Directions for this task:
Count the lines in the data below that contain the string "from". Reply with the number only.

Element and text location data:
--- --- ---

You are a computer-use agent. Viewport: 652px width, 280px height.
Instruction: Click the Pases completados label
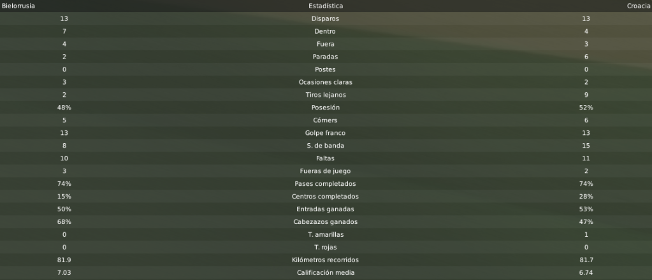coord(326,184)
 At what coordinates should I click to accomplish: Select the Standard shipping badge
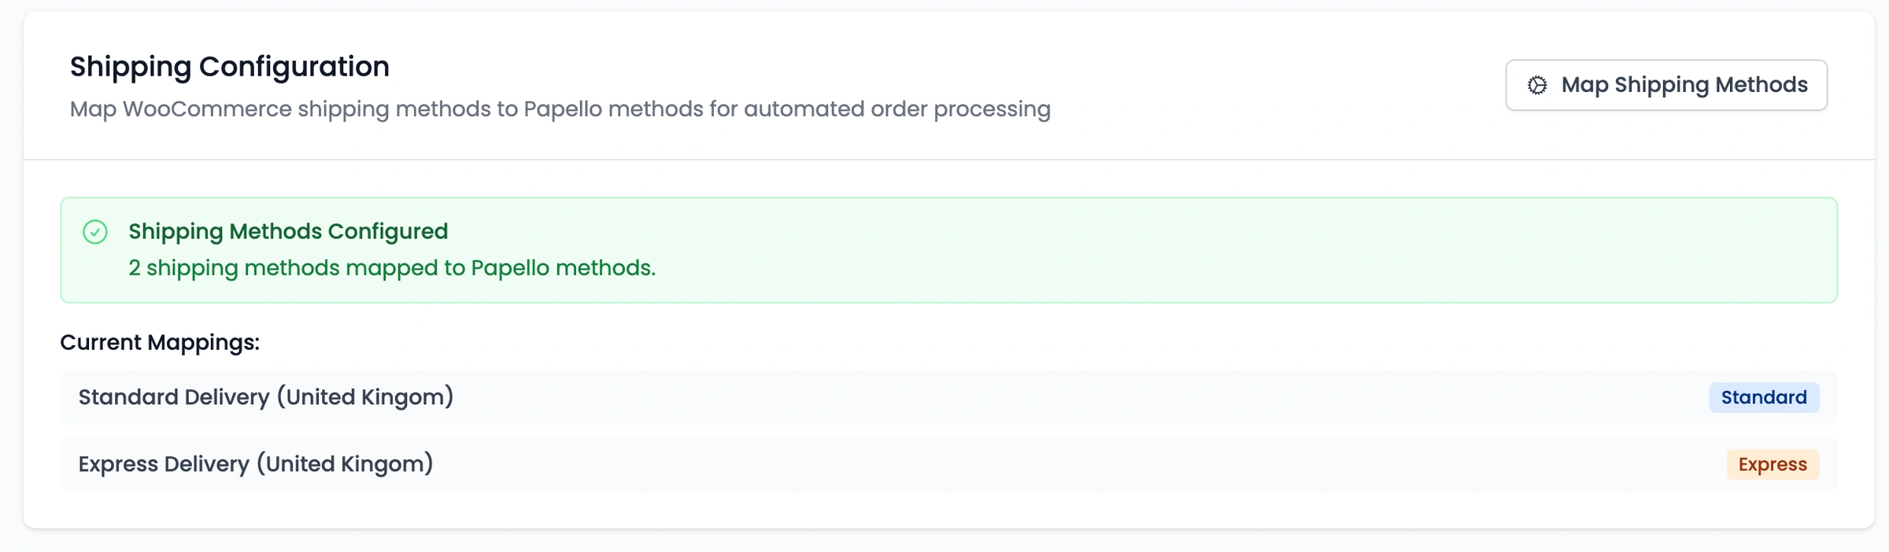[1763, 398]
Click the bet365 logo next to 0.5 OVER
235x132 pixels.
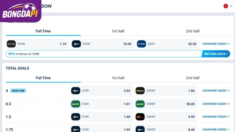76,104
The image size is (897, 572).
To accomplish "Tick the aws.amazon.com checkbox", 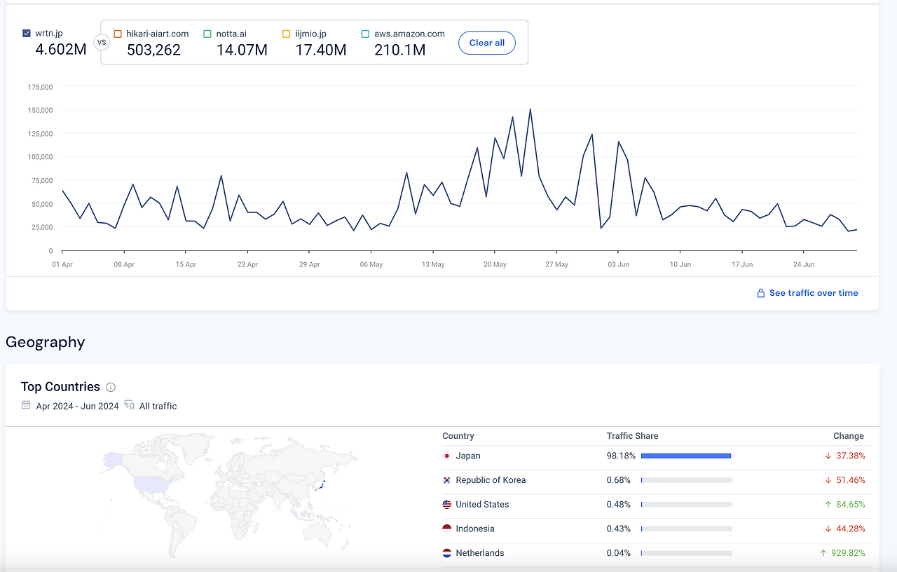I will [365, 34].
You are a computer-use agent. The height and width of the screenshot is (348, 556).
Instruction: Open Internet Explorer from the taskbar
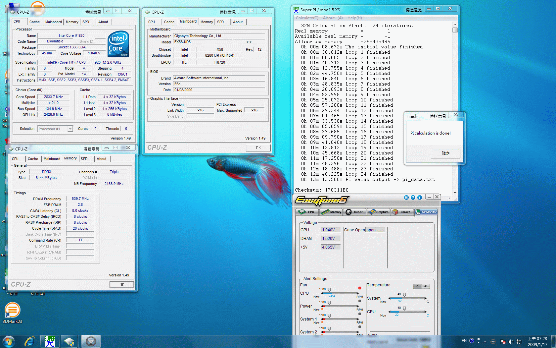(29, 341)
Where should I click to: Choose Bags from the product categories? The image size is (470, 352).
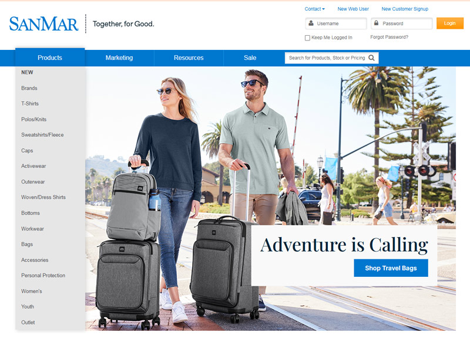click(x=27, y=244)
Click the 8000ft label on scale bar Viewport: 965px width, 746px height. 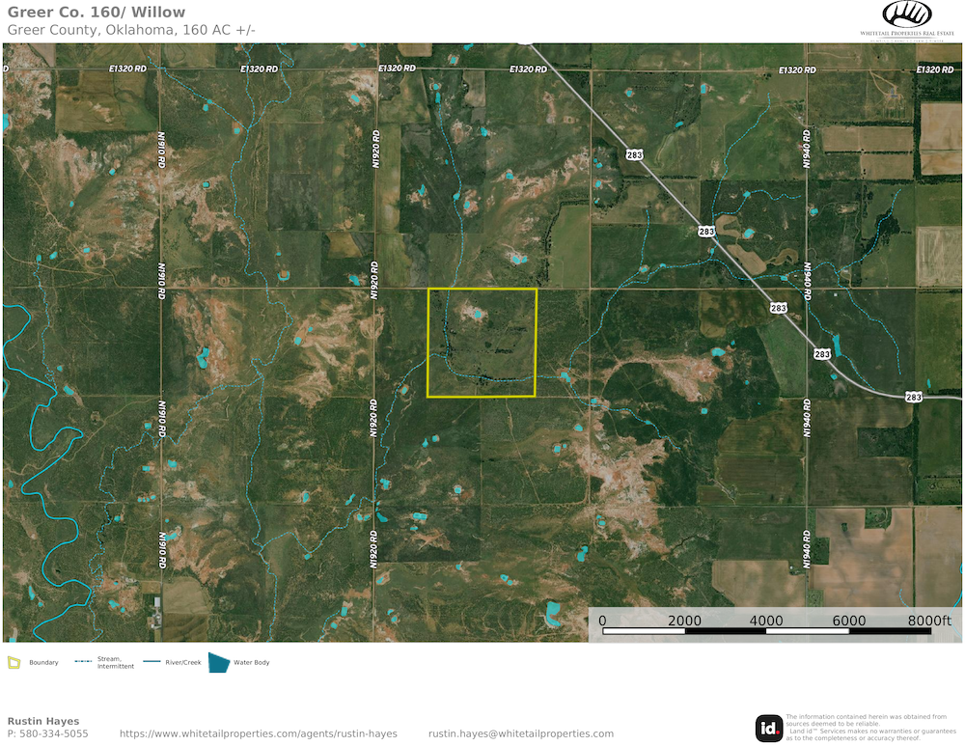pos(928,620)
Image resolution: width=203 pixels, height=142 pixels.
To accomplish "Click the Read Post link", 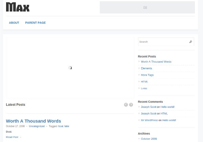I will (14, 137).
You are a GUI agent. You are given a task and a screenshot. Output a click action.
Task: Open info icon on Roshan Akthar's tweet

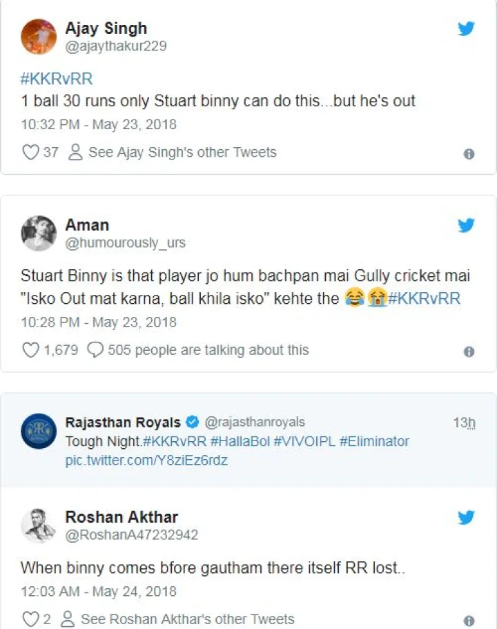pos(469,621)
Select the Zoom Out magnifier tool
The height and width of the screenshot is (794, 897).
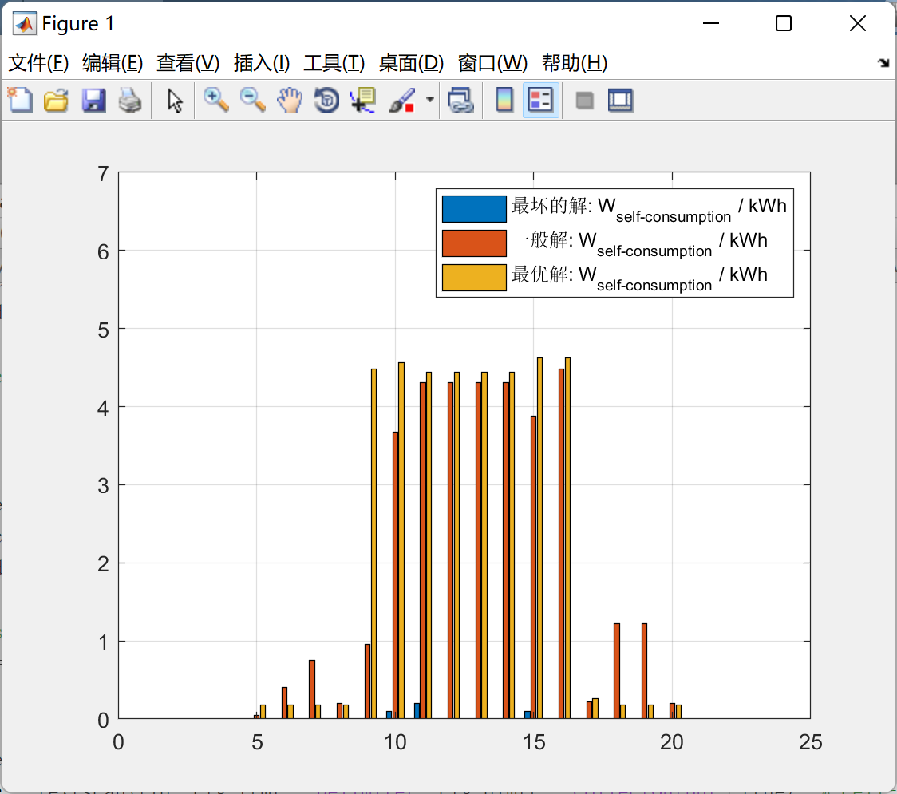253,101
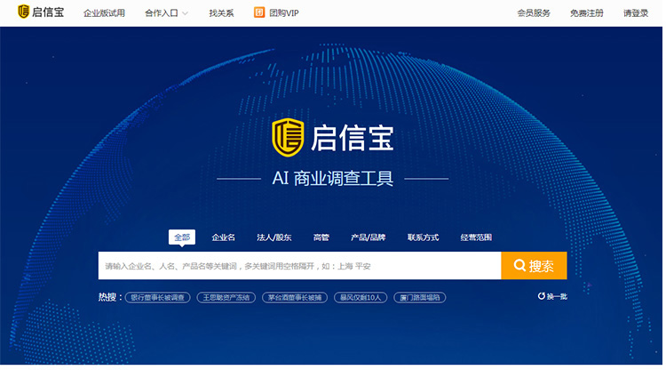The height and width of the screenshot is (370, 666).
Task: Go to 会员服务 page
Action: 534,13
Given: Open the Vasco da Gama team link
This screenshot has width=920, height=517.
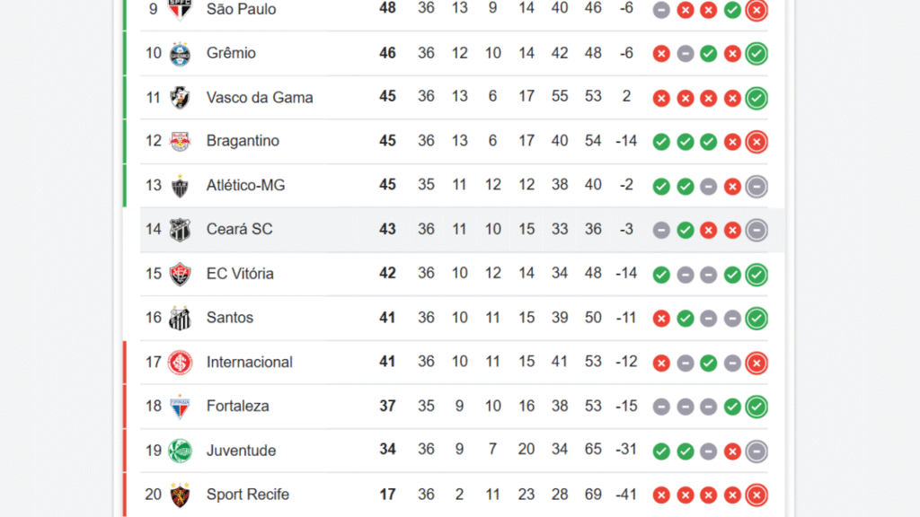Looking at the screenshot, I should (260, 97).
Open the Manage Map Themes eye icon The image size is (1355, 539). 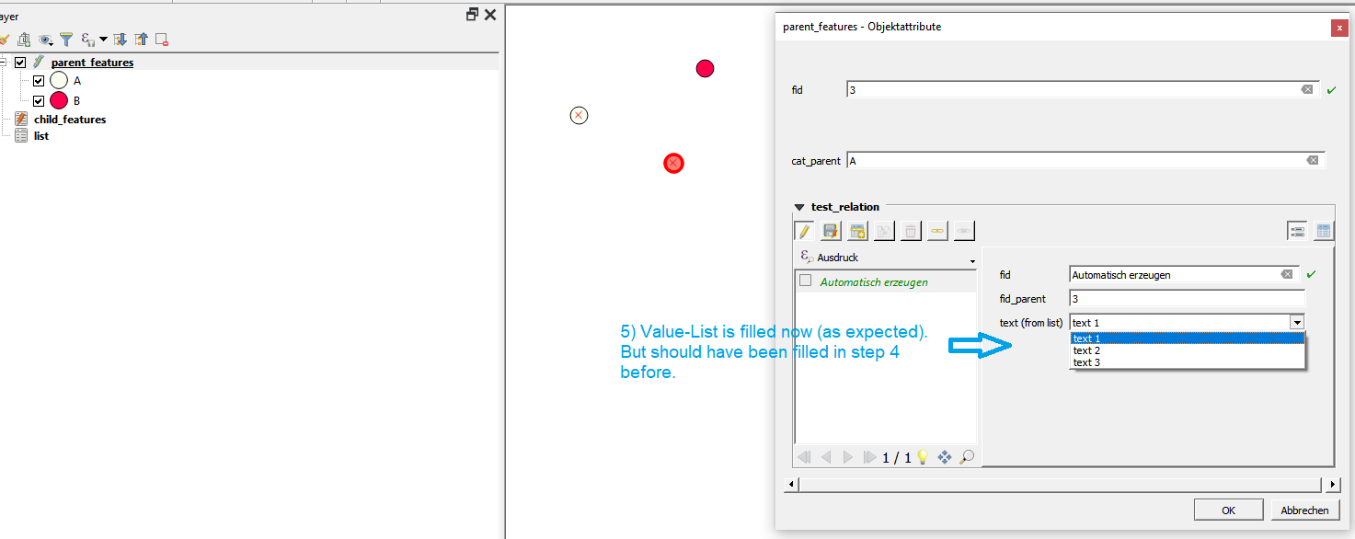tap(45, 39)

--- --- ---

Completed exercise:
2